- **EXERCISE INPUT**:
---
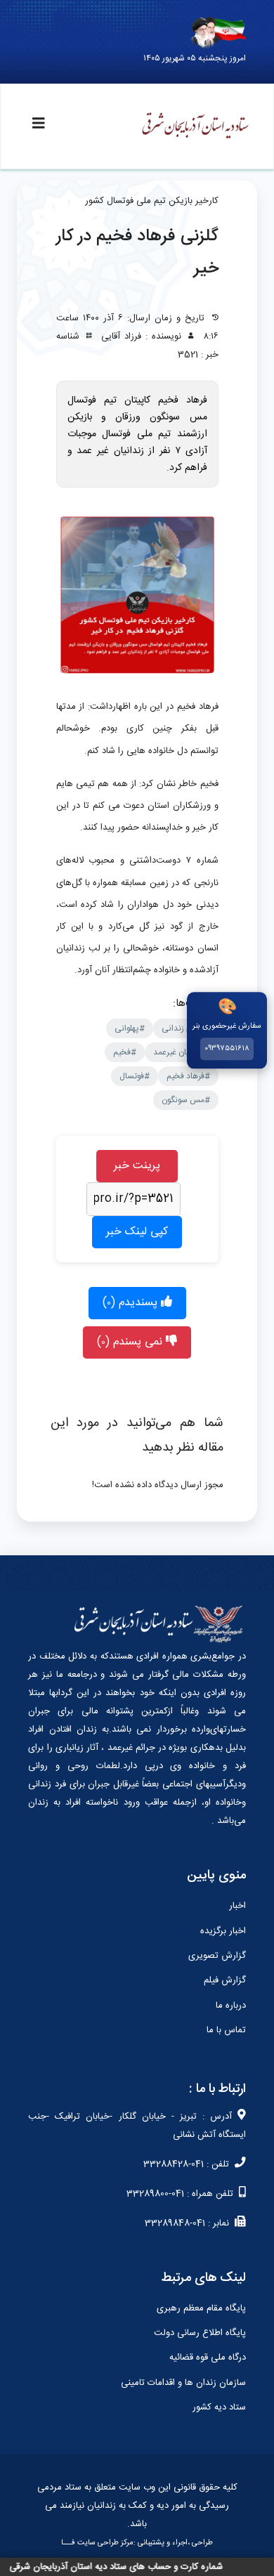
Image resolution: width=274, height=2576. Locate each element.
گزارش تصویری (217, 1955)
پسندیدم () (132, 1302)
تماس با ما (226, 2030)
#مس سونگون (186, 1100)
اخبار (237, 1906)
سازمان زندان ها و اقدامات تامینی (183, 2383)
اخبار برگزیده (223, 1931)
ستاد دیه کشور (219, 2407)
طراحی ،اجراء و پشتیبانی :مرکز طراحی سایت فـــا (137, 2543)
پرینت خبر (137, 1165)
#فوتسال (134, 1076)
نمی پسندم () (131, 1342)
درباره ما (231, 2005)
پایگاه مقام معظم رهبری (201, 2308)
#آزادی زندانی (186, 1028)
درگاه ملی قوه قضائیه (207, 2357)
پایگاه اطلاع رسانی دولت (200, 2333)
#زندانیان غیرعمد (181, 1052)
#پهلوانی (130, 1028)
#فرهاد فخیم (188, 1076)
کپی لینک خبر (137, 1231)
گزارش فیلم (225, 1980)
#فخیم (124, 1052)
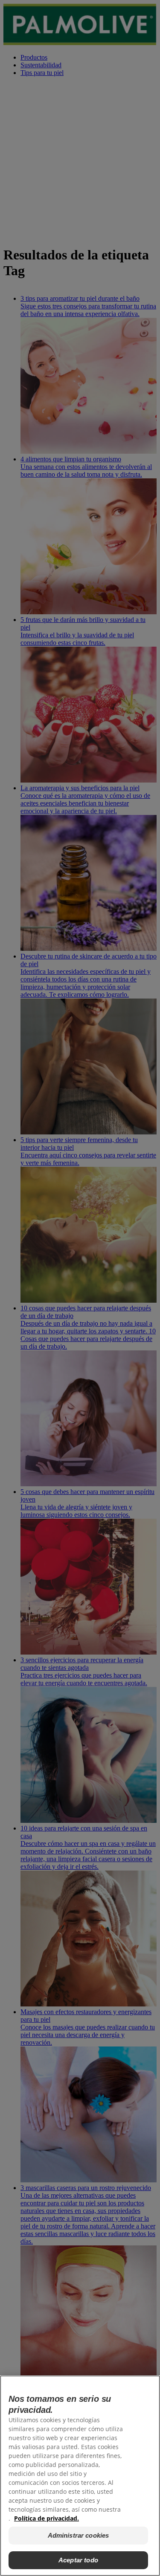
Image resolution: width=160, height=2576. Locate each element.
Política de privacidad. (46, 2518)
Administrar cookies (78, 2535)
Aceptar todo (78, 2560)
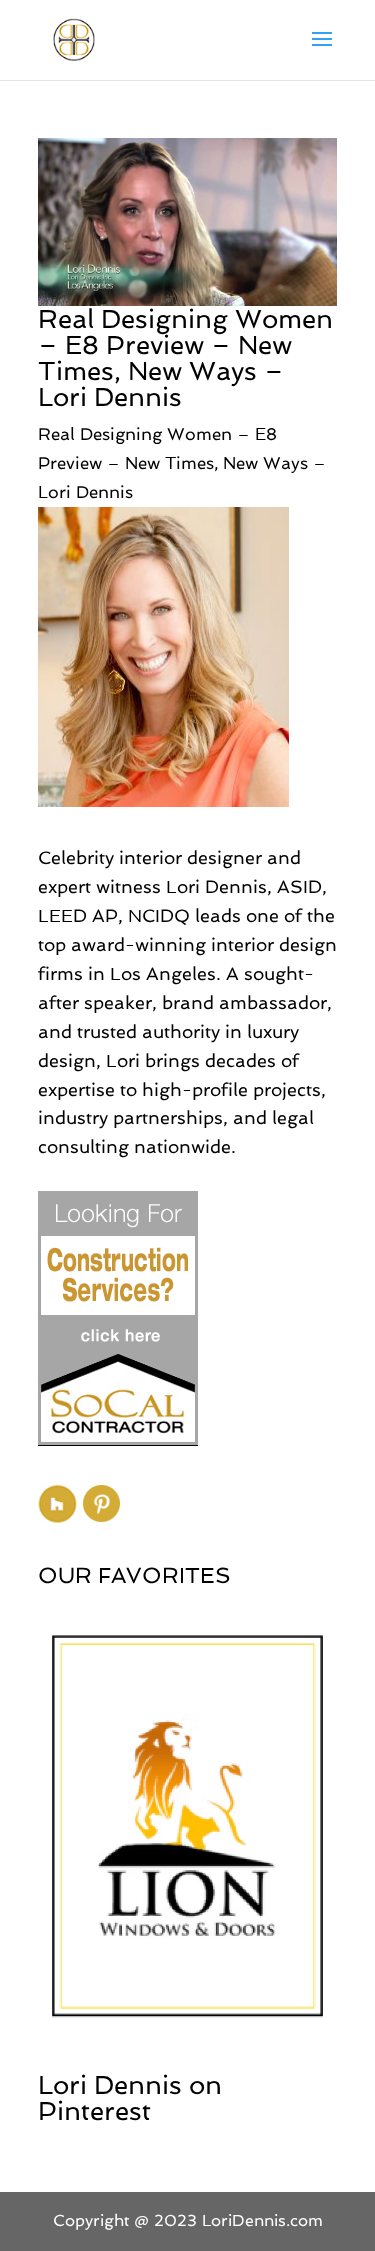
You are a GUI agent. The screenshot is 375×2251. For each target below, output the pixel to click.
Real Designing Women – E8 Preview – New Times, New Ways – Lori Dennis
---
- **AIM OF THE TASK**:
Everything from the line with "گزارش فیلم (225, 1980)" through the final line of the records above should be written out exactly, minus the pictures.

- **ANSWER FOR THIS EXERCISE**:
گزارش فیلم (225, 1980)
#فخیم (124, 1052)
Image resolution: width=160, height=2576. Locate each element.
Política de privacidad. (46, 2518)
Administrar cookies (78, 2535)
Aceptar todo (78, 2560)
You are a GUI agent. The screenshot is 375×2251. For each target below, output the pixel to click.
Real Designing Women – E8 Preview – New Times, New Ways – Lori Dennis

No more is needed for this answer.